A stretch of the entries below is to be set down exactly, running from the line with "Task: Execute the" through the line with "You are a computer-use agent. 1098x618", both included, and no other line.

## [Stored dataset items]
----
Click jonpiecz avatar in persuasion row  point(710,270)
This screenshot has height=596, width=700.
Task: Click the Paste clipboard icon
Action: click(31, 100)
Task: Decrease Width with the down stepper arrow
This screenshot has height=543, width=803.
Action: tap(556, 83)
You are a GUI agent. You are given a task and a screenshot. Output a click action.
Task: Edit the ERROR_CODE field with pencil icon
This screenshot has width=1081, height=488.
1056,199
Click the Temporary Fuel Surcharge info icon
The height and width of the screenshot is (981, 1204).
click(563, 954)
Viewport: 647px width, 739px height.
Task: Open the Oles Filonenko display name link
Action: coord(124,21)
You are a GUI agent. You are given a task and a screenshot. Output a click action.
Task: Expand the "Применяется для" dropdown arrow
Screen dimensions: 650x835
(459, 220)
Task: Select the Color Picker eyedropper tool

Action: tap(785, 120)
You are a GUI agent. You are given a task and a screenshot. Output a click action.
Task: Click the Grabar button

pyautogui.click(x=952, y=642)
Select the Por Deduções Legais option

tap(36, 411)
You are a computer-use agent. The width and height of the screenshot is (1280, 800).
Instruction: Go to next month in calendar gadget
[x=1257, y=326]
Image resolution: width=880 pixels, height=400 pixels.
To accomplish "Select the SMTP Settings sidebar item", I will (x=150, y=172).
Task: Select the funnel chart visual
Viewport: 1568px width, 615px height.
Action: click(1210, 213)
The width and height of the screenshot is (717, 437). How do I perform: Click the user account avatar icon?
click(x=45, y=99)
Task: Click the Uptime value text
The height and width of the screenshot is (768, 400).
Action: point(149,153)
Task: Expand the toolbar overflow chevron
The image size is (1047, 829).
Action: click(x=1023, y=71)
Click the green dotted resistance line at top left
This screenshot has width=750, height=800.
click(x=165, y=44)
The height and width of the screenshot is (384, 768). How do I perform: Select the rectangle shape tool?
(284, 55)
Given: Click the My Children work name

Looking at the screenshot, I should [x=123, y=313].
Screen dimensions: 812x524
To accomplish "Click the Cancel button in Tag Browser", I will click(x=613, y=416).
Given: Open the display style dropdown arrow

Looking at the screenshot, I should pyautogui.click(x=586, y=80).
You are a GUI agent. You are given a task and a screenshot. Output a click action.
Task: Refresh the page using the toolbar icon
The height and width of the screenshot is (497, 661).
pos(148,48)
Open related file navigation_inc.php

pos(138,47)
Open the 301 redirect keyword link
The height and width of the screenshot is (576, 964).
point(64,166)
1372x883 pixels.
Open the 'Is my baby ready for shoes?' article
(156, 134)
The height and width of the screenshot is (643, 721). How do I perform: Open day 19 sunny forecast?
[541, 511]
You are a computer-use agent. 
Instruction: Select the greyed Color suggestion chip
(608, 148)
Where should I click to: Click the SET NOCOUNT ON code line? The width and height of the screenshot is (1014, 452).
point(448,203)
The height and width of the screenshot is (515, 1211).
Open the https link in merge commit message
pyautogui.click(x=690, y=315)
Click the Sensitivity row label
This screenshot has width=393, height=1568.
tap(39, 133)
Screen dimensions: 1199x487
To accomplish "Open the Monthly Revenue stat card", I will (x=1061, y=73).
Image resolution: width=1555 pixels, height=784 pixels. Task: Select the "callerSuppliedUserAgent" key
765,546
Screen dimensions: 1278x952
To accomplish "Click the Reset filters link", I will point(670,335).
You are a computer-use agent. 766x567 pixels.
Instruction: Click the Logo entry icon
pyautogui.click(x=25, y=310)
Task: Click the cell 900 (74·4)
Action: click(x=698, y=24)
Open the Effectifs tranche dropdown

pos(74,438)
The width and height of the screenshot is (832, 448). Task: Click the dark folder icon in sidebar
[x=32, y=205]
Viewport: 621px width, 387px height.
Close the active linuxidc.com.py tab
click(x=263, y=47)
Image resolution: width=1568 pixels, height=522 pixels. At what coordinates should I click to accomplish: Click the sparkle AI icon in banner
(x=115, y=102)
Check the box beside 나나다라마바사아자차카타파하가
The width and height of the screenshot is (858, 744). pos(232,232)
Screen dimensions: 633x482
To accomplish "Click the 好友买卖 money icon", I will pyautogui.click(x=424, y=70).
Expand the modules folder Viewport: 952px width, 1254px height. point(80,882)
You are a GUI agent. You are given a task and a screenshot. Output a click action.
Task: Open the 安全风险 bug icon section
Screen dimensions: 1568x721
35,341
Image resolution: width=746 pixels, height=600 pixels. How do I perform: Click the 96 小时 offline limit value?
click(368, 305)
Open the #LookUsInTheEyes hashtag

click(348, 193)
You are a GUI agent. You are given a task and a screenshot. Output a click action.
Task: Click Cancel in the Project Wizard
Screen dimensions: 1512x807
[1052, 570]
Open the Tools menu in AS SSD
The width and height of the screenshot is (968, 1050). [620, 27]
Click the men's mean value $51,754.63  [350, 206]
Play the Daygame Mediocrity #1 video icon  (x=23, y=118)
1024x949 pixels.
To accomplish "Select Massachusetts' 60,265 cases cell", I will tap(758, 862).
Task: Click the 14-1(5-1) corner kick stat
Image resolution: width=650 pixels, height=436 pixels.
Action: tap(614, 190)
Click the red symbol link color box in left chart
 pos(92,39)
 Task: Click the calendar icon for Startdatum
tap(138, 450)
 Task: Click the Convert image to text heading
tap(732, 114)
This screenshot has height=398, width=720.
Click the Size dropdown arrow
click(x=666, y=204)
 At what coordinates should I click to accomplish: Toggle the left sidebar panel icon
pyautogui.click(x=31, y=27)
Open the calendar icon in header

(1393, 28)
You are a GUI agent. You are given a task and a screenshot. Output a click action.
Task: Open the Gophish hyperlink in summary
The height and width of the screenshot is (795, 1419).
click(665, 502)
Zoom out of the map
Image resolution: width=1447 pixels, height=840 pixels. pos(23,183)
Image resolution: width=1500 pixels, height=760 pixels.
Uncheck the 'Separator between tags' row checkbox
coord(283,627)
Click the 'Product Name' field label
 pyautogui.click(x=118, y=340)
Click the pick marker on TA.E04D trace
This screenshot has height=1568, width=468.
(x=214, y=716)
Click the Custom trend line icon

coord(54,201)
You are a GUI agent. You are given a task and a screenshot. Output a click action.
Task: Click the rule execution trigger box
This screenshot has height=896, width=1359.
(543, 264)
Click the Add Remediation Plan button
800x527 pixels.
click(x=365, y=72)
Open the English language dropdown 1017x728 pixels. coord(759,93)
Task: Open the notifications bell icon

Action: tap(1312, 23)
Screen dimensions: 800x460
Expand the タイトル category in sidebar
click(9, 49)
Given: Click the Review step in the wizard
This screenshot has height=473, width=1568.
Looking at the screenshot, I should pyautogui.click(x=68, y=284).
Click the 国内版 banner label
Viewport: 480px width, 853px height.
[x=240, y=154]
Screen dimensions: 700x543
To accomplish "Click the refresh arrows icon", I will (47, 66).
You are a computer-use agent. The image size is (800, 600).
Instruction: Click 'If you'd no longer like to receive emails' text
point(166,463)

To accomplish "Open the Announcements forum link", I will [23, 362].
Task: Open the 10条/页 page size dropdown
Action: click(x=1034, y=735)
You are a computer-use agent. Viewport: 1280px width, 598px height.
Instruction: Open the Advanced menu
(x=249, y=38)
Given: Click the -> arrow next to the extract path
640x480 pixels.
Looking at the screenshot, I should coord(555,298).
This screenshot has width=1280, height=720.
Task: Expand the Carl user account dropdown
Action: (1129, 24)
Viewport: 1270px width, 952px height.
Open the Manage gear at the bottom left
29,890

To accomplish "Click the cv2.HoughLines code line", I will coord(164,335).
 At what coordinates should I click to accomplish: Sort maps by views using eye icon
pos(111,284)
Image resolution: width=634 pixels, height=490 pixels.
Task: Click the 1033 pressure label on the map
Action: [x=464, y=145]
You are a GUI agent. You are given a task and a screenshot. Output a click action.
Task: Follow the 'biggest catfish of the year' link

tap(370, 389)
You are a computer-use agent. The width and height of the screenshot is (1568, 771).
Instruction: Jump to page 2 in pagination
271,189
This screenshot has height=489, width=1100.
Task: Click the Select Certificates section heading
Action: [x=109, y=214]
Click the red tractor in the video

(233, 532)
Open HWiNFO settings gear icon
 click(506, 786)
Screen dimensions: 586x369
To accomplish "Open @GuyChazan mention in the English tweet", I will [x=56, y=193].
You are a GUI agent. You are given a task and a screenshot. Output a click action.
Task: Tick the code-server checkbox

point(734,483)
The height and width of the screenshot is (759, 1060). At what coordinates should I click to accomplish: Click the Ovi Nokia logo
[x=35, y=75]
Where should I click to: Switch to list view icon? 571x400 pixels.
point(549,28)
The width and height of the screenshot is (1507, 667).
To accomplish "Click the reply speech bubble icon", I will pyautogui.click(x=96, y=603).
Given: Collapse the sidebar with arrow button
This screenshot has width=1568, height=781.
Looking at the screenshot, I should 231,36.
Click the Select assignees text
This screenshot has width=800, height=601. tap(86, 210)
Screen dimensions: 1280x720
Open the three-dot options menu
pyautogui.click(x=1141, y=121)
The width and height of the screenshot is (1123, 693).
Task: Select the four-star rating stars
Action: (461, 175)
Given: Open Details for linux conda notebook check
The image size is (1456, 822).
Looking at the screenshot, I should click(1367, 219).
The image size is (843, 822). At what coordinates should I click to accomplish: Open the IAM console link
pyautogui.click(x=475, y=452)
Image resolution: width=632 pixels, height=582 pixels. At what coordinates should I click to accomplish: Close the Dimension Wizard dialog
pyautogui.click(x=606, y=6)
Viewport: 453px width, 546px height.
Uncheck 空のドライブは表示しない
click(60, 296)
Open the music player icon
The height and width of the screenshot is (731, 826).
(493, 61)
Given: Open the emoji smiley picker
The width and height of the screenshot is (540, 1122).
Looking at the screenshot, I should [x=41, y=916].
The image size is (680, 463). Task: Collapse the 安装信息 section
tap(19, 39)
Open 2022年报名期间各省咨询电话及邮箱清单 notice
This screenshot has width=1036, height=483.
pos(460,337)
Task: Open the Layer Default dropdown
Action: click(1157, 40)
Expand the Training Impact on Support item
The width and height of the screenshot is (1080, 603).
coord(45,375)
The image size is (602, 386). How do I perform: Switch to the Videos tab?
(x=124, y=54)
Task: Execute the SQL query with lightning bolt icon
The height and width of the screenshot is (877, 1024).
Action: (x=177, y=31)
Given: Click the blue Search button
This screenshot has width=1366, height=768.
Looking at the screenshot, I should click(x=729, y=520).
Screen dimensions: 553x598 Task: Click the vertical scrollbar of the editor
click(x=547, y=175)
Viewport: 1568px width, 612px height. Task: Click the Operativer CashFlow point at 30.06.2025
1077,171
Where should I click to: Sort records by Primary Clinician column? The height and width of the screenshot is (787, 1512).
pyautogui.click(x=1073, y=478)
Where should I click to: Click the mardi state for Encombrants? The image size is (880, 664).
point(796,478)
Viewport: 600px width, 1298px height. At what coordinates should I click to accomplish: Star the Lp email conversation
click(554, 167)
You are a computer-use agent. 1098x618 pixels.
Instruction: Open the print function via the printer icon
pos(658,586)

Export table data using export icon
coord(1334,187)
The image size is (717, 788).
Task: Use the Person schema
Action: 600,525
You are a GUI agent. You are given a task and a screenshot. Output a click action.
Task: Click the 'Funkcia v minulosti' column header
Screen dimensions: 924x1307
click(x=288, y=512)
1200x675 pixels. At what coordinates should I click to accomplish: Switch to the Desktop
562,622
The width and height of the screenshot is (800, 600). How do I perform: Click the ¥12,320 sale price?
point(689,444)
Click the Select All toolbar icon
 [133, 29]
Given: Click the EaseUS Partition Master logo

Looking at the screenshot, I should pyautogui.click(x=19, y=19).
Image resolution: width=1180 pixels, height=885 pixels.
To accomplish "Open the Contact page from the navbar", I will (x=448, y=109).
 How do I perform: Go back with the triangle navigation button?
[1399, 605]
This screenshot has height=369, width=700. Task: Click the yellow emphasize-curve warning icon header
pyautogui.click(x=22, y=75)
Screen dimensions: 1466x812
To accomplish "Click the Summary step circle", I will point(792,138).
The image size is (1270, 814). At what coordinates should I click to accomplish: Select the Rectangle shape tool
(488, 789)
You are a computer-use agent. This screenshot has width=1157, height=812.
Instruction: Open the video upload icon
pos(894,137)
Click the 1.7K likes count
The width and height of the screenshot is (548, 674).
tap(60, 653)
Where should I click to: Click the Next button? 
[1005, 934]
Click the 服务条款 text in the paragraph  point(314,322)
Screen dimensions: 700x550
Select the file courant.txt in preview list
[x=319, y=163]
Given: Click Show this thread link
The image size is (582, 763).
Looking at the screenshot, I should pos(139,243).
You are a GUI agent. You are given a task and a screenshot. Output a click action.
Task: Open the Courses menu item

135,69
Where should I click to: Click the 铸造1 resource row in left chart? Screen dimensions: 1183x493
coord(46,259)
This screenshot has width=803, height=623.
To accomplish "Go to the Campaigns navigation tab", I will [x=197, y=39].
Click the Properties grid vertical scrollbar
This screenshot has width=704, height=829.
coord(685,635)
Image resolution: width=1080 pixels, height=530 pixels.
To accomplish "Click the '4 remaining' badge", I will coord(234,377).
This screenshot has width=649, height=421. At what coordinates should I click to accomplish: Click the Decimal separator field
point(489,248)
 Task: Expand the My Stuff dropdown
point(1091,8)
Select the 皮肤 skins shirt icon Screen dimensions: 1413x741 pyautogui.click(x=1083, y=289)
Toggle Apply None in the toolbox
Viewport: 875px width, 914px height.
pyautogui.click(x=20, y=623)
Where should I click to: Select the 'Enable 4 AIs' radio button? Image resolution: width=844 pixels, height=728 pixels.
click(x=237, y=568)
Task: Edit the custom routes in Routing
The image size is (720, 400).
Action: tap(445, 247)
----
## [TASK OUTPUT]
Task: Execute the SQL query with lightning bolt icon
The height and width of the screenshot is (877, 1024).
Action: (x=177, y=31)
Given: Click the blue Search button
This screenshot has width=1366, height=768.
Looking at the screenshot, I should click(x=729, y=520).
Screen dimensions: 553x598 Task: Click the vertical scrollbar of the editor
click(x=547, y=175)
Viewport: 1568px width, 612px height. Task: Click the Operativer CashFlow point at 30.06.2025
1077,171
Where should I click to: Sort records by Primary Clinician column? The height and width of the screenshot is (787, 1512).
pyautogui.click(x=1073, y=478)
Where should I click to: Click the mardi state for Encombrants? The image size is (880, 664).
point(796,478)
Viewport: 600px width, 1298px height. At what coordinates should I click to accomplish: Star the Lp email conversation
click(554, 167)
You are a computer-use agent. 1098x618 pixels.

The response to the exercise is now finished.